11 de julho de 2026
Nacional

Continuam as buscas por militares soterrados

Folhapress
| Tempo de leitura: 1 min

São Paulo - As tropas brasileiras no Haiti mantêm busca por quatro militares desaparecidos após o desabamento da sede administrativa da missão de paz da ONU (Organização das Nações Unidas) no país, liderada pelo Brasil, no Hotel Christopher, na capital Porto Príncipe.

Anteontem, o ministro Nelson Jobim (Defesa) disse ser “eufemismo” considerar os quatro militares desaparecidos e já os aponta entre os mortos. O Comando do Exército, contudo, mantém lista anterior de 14 militares mortos.

Um comunicado divulgado pelo Exército identifica os quatro militares desaparecidos como coronel João Eliseu Souza Zanin, do Gabinete do Comandante do Exército, sediado em Brasília; tenente-coronel Marcus Vinicius Macedo Cysneiros, do Gabinete do Comandante do Exército, sediado em Brasília; major Francisco Adolfo Vianna Martins Filho, do do Departamento-Geral do Pessoal, sediado em Brasília; e major Márcio Guimarães Martins, do Comando da Brigada de Infantaria Paraquedista, sediada no Rio.

Outra medida tomada pelos militares brasileiros no Haiti foi intensificar patrulhas, “no intuito de evitar o aumento dos índices de violência na cidade de Porto Príncipe, que permanece estável no que tange à segurança”.

Mais uma aeronave KC-137 da Força Aérea Brasileira (FAB) decolou ontem rumo ao Haiti transportando, além de passageiros e suprimentos, 18 urnas funerárias.
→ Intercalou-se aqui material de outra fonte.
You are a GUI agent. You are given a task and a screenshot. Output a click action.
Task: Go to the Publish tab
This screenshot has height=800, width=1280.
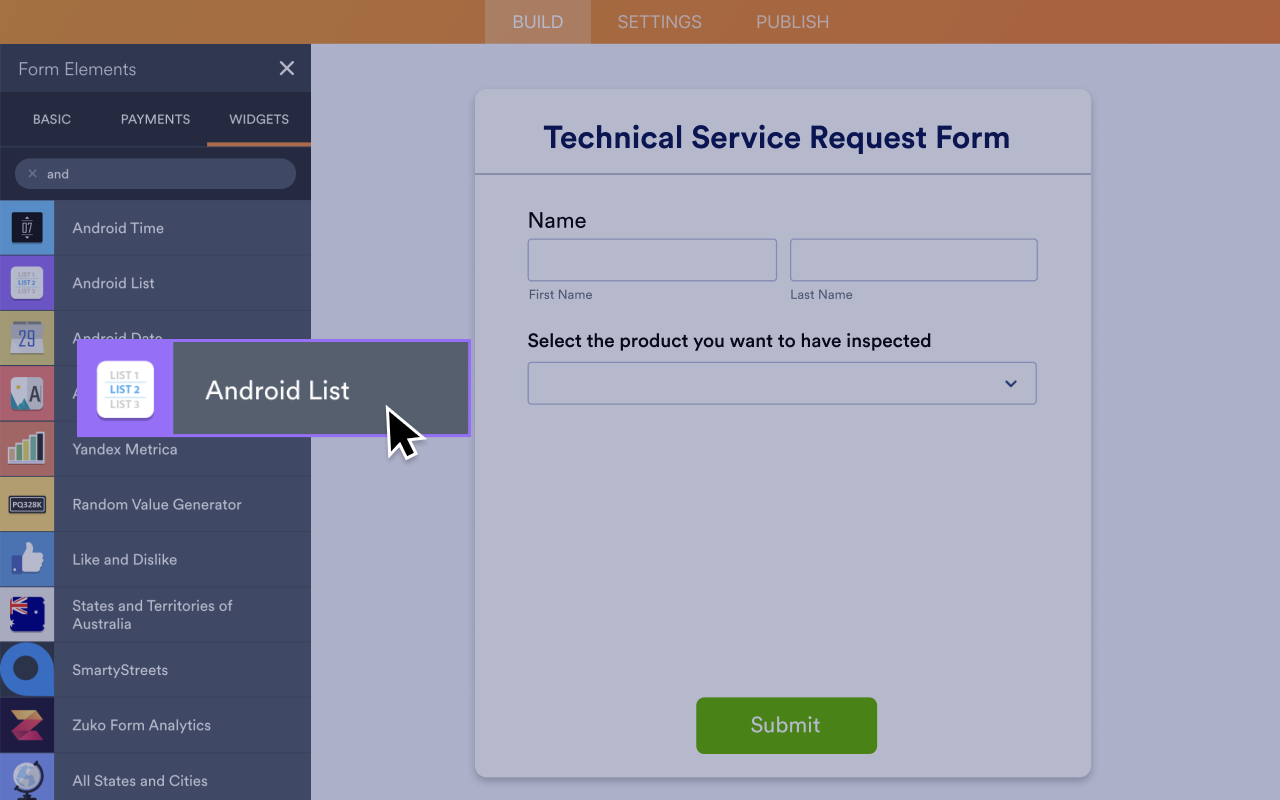tap(792, 22)
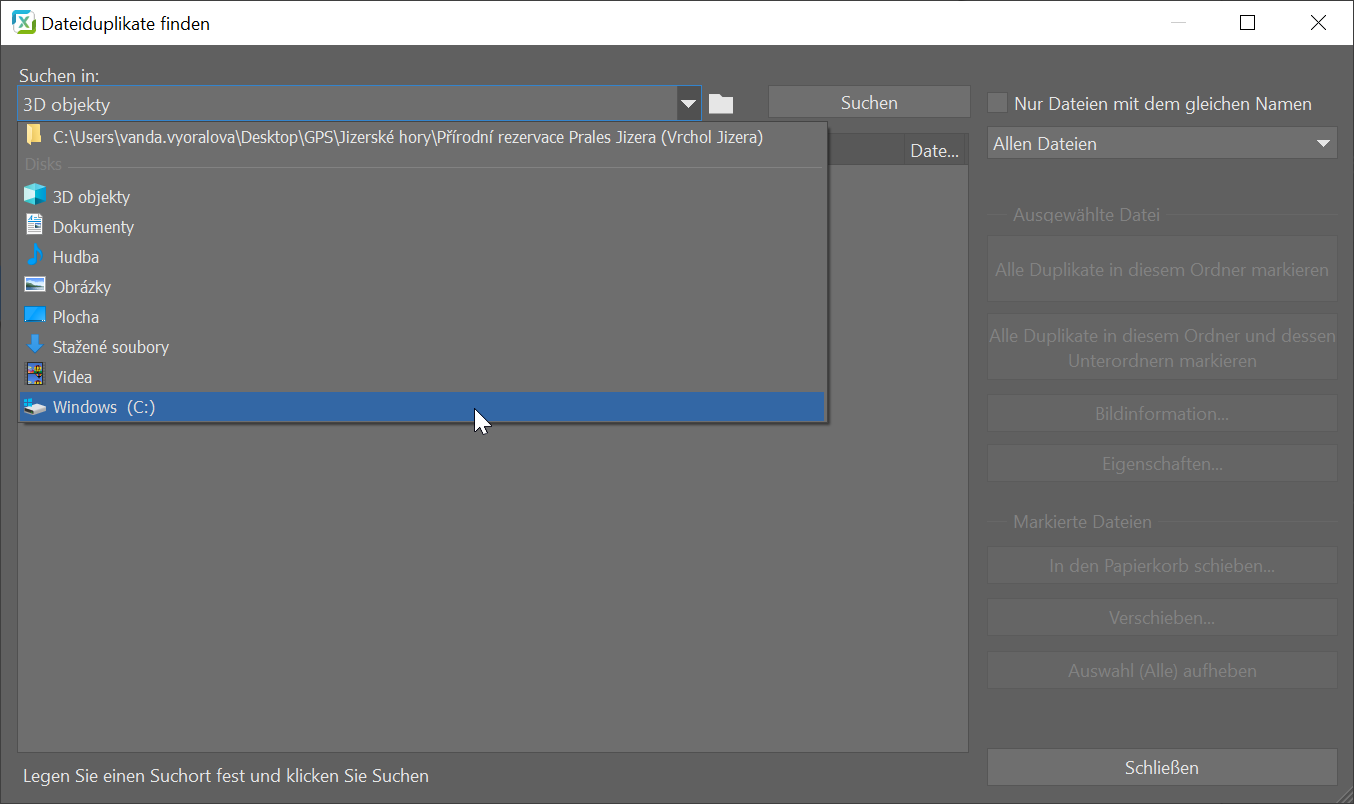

Segundo a FAB, a aeronave partirá da Base Aérea do Galeão com aproximadamente 30 passageiros, entre eles o embaixador Antonio Patriota e três médicos legistas do Exército Brasileiro.

Além disso, o avião levará 5,3 toneladas de medicamentos, 3,1 toneladas de mantimentos, 8,8 toneladas de fardamento e roupas de cama e 20 barracas, totalizando cerca de 20 toneladas.